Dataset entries
↓

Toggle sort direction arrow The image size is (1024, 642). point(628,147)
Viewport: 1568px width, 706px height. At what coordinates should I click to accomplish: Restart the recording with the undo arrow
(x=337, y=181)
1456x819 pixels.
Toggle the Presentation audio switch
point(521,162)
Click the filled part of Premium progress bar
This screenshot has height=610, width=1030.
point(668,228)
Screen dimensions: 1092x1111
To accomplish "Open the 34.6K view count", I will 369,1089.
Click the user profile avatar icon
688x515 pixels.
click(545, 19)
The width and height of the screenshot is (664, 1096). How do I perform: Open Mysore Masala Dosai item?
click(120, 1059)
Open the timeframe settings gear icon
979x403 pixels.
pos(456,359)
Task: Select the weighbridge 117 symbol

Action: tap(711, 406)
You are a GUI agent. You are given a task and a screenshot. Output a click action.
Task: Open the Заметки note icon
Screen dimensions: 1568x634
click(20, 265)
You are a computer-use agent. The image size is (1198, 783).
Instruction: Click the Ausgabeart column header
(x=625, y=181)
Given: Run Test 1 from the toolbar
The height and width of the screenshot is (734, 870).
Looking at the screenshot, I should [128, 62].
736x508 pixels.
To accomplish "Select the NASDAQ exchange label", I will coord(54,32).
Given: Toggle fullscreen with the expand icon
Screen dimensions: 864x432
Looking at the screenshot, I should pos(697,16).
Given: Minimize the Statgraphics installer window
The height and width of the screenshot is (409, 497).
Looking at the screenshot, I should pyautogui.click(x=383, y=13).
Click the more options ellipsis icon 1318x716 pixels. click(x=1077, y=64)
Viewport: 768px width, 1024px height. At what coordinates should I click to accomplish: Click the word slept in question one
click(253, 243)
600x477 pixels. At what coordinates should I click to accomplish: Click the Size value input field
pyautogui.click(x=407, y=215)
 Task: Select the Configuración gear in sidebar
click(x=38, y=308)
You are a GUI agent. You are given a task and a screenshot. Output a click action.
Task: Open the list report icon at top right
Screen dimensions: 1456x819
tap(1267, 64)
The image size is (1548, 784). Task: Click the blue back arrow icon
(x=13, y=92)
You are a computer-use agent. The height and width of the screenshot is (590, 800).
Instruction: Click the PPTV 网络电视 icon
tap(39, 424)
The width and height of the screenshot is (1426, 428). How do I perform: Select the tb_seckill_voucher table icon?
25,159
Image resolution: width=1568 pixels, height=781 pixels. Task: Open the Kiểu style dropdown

↑

#### [Exercise]
In the data above, which lines have "agent"? Report each of them.

#### [Result of the exercise]
You are a GUI agent. You are given a task and a screenshot. Output a click action.
You are a computer-use agent. The image size is (1198, 783).
You are a GUI agent. You are given a task and a screenshot. Output a click action.
You are a computer-use agent. The height and width of the screenshot is (590, 800).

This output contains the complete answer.